KAI and West Java step up security for rail traffic

Yuli Tri Suwarni, The Jakarta Post, Bandung/Cirebon

On the eve of the Idul Fitri holiday and Christmas, PT Kereta Api Indonesia (KAI), the state-owned railway company, has launched a joint effort with West Java authorities against an increase of sabotage and vandalism of local railway traffic.

A team of 264 KAI special police personnel, the provincial police, the military, local boy scouts and private radio stations have coordinated to monitor railway traffic from Jakarta to Cirebon on a 24-hour basis.

"The team will regularly patrol the railway traffic three or four times everyday to ensure the safety of trains going through the province," Suhartono, a spokesman for KAI, told The Jakarta Post in Cirebon on Thursday.

Besides conducting a regular patrol, he said, the team would also make a regular check on areas in the province prone to flooding and landslides.

"The operation is launched in line with increasing security disturbances to the railway traffic over the last two months, and in anticipation against possible sabotage and vandalism on the eve the Idul Fitri holiday and Christmas," said Suhartono, who declined to specify the amount of money used to finance the security operation.
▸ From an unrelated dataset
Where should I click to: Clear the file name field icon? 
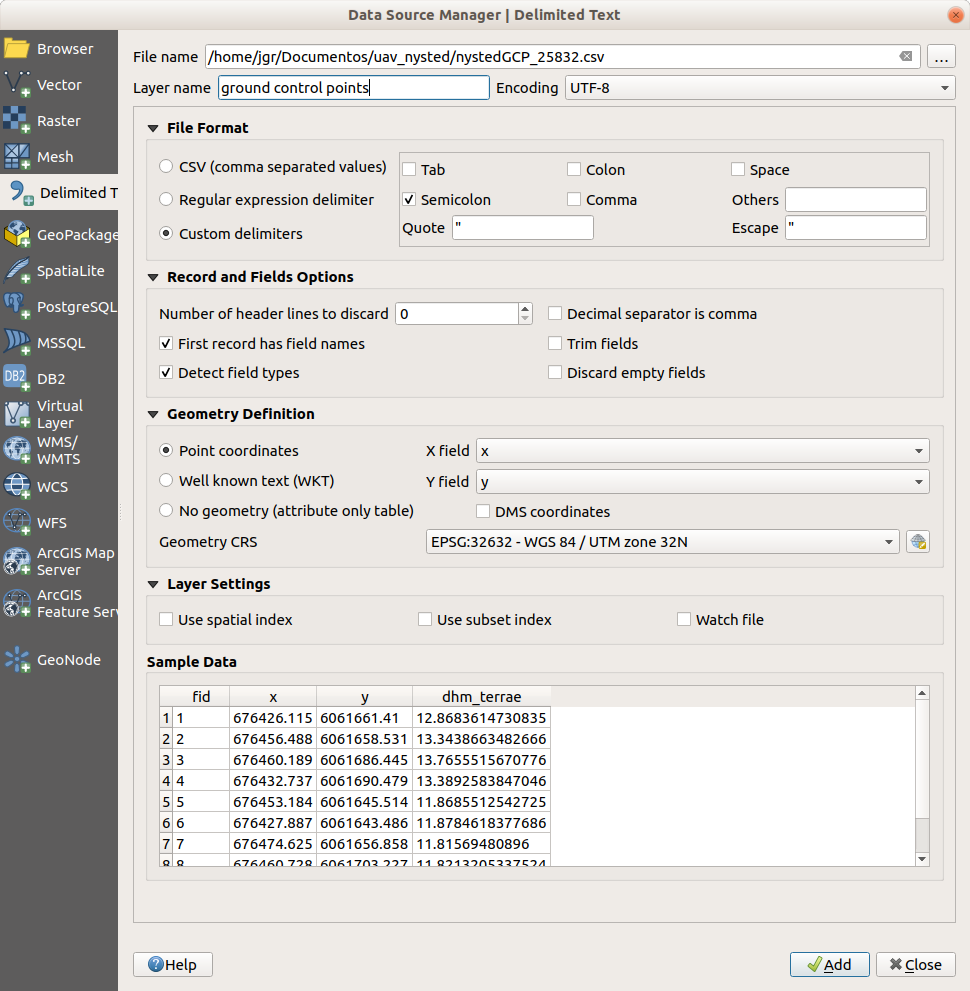point(905,57)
He predicted that, as in the previous years, millions of people from Jakarta, Sumatra and the province are expected to use the rail transportation to go home to Central and East Java and Bali to celebrate Idul Fitri which falls on Dec. 15 and Dec. 16.

"We want to make sure the safety of the railway traffic at least seven days before and after the Idul Fitri," he said, adding that the operation is also aimed at winning people's confidence in KAI following a series of train accidents in the last three months.
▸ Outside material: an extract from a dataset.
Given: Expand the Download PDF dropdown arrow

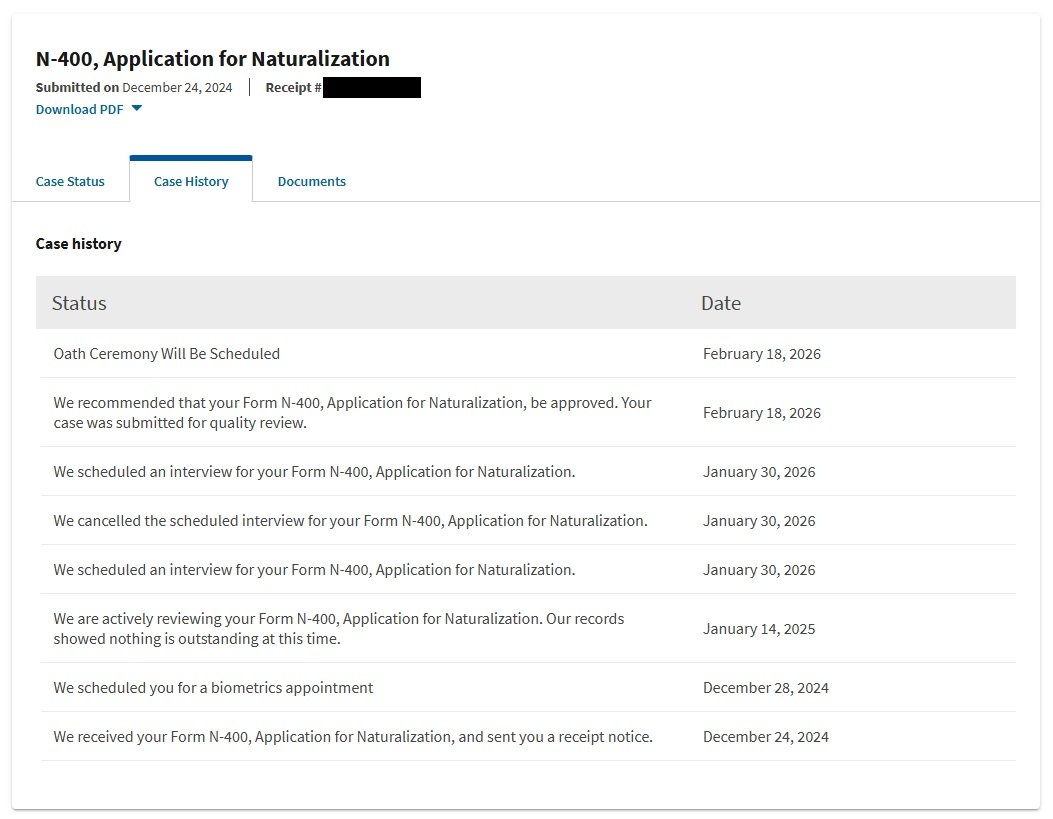Looking at the screenshot, I should (137, 109).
Suhartono predicted sabotages and vandalism will increase this month, following the explosion of a handmade bomb on a rail track between Cikampek and Tandjung Rasa in Karawang regency last Monday during the beginning of the exodus of people from Jakarta to Central and East Java.

The exodus was expected to reach its climax seven days before Idul Fitri and Christmas.

Therefore, KAI has drafted eight special mobile carriages along the railway to handle any disruption and vandalism of passing trains. The special cars are available for contacts through 34 small and big stations in the province.

The special cars contain necessary equipment for repair works to rail tracks damaged by sabotage, vandalism and natural disasters.

KAI has identified a number of problem points.

Babakan-Losari line is prone to track thefts Luwung-Cileduk line is prone to flood and wire thefts Cikampek-Cirebon line is prone to sabotages and vandalism

Brig. Gen. Dedi S. Komarudin, deputy chief of the West Java Provincial Police, hailed the joint operation, saying security forces would give more serious attention to the railway traffic, along with public areas such as worship places, bus terminals and shopping centers.

"This step is in taking after learning from a series of explosions in Bandung last Christmas," he said, after attending a coordination meeting with Governor R. Nuriana and other authorities in the city on Wednesday.

He said police have deployed 15,000 personnel who were backed up by 8,000 personnel from the local military to step up security in the province along this month.